てあげてね」
ソラを追いかけていたメイドはラゼットと交代する形でガイストの案内を申し出る。
ソラがラゼットにしがみついて離れないだろうと思っての発言だったが意図せずラゼットへの助け船にもなっていた。
目的を果たしているガイストにも異論はなく、状況に流されるままメイドに案内されて玄関へ歩く。
表門を出てメイドに礼を言い、館に背を向けた。レディース リュック
少し歩いて裏道に入る。長く放置されたゴミの臭いが隠った空間はきれい好きのガイストにとっては苦しい環境だが、得られる利益を考えれば文句も言えない。
幸いにもすぐに薄汚い格好の男が声をかけてきた。
「旦那、用事はお済みですか?」
浮浪児の薪を強奪する際にも使った男だ。力仕事は出来るが頭は悪い。ガイストはむしろ頭の悪さを気に入っていた。指示通りに動かすのにコツがいるだけで慣れれば馬鹿も使いやすい人材だというのがガイストの持論だった。
「私の用事は終わった。お前達は監視を続行しろ。十六歳の丸顔の女だ。明るい茶髪を首の後ろで一括りにしている。館から出てきたら私に知らせろ」
ガイストの指示に了解の意を示して男は建物の陰に戻っていった。
表通りへと足を向ければ、商会の小僧らしき少年達が大慌てで走り回っているのが見えた。
領主軍が出発準備を始めたと知った各商会は懇意にしている行商人が巻き込まれないように知らせをやる必要がある。あの小僧達は宿屋を駆け回った疲労で今夜はぐっすり眠ることだろう。
「予想以上に対応が早い。足止めの必要もなかったか」
ガイストは計画が順調に進んでいる気配を察して機嫌を良くした。
長期的に安定した今回の利益は教会にとっての福報だ。もたらしたガイストが一等司教の椅子に座る日も遠くはない。

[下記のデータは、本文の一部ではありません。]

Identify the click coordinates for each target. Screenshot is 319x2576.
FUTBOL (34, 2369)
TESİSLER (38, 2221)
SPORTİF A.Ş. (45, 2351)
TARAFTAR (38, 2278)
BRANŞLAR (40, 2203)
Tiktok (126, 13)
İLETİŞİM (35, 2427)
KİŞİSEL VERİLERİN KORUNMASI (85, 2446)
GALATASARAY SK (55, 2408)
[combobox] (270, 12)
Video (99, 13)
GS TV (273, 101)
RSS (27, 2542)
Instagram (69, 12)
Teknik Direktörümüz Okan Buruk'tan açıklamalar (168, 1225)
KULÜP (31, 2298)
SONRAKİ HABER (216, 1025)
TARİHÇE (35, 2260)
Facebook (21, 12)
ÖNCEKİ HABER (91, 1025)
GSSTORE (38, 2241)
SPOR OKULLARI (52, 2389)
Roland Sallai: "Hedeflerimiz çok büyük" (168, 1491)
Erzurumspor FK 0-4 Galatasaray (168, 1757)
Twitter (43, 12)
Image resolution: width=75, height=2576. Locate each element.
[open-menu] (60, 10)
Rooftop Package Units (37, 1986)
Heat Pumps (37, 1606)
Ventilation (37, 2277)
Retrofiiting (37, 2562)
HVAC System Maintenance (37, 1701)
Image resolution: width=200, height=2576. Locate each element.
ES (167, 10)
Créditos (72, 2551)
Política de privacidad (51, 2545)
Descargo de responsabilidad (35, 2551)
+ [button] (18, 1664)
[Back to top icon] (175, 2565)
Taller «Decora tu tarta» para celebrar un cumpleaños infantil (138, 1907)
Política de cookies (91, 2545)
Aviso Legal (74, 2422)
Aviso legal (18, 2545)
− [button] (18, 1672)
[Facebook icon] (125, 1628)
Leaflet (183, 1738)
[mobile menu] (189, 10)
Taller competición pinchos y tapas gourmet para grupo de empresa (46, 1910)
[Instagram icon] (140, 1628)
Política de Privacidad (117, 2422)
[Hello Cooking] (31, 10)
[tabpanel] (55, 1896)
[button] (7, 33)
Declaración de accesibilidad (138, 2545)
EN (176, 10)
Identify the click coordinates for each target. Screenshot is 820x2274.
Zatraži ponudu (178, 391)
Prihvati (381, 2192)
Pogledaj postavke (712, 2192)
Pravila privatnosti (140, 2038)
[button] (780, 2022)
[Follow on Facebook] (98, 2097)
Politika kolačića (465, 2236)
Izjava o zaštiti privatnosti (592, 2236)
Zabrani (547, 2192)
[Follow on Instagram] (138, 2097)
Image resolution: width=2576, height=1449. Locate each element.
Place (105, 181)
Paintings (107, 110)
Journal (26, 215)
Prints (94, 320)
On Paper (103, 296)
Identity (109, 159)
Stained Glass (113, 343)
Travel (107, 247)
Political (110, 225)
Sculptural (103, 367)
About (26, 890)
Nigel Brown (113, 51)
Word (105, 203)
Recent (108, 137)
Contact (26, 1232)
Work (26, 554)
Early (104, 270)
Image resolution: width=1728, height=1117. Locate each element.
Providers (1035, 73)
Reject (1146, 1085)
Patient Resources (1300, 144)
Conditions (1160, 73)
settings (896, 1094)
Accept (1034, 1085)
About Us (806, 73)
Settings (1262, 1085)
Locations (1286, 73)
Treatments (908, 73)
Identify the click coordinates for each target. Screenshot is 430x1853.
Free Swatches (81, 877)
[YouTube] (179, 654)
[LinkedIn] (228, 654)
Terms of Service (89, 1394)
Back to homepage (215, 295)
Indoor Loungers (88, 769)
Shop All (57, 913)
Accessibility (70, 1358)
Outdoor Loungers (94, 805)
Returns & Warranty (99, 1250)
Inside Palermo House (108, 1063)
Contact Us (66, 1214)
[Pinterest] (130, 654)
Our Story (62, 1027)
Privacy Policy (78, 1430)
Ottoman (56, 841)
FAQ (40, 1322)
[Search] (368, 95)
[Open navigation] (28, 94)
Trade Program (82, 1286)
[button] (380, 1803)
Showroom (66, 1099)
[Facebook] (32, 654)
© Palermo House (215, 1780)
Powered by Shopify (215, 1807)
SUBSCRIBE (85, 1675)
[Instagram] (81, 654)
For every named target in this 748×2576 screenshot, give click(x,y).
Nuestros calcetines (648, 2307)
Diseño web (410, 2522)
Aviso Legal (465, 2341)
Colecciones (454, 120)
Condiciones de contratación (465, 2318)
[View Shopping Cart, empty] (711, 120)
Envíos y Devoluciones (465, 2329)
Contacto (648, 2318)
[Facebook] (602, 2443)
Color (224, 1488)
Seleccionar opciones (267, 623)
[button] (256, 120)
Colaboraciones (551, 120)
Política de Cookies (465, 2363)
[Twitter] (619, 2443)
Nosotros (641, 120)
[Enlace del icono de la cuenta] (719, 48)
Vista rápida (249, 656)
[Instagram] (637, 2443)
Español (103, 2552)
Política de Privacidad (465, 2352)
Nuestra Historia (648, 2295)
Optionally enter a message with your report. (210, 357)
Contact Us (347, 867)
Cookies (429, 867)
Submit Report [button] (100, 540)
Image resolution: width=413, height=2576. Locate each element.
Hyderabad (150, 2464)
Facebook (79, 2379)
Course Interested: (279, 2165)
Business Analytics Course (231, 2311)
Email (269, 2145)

一等司教になれば布教活動の最前線である魔法使い派貴族の領地へ派遣されるか、王都に配属されるかだ。ガイストは自らの能力を鑑みて王都に配属されるだろうと予想しているし、そうなるように振る舞ってもきた。
王都栄転の夢を見ながら軽い足で教会の裏口をくぐる。
この教会には二等司祭と一等司祭がそれぞれ三人と二等司教がガイストを含めて二人いる。同僚として協力することも多いが、一等司教の座を狙うライバルでもある。そのため、領主との取引については知らせていない。出し抜かなければ出世など望めないのだ。
ガイストは薄暗い廊下を静かに歩く。建物自体は大きいが大部分を礼拝堂などに占領されているためガイスト達の住む居住部分は狭い。すぐに自分の部屋にたどり着いたが今は素通りして礼拝堂に向かう。鞄 メンズ
重厚感のある木扉を押すと見た目に反して軽い手応えがあり滑らかな動きで開いた。この教会に来たばかりの頃は力の加減が分からず壁にぶつけて派手な音を立てたものだ。
ガイストが王都に行けば、代わりの者が同じ轍を踏むだろう。
慌てる新人の姿を想像して意地悪に笑うのはこの教会を去る者に受け継がれる伝統だろうかと、そんな取り留めもないことを考えてガイストは礼拝堂の奥に安置された像に歩み寄る。
鷹よりも大きな鳥が魔法使いから杖を奪い、青年が剣で魔法使いの胸を貫いている。
殺しの魔法使いに神罰を下すシーンを切り取ったこの像の台座には鍵が付いている。ガイストを含む二等司教の二人に渡されている鍵を使って台座を開けると中には反応石が保管されていた。
領主軍の道案内がてら村を視察する予定のガイストは念のため村人に魔法を使った形跡がないか調べるつもりだ。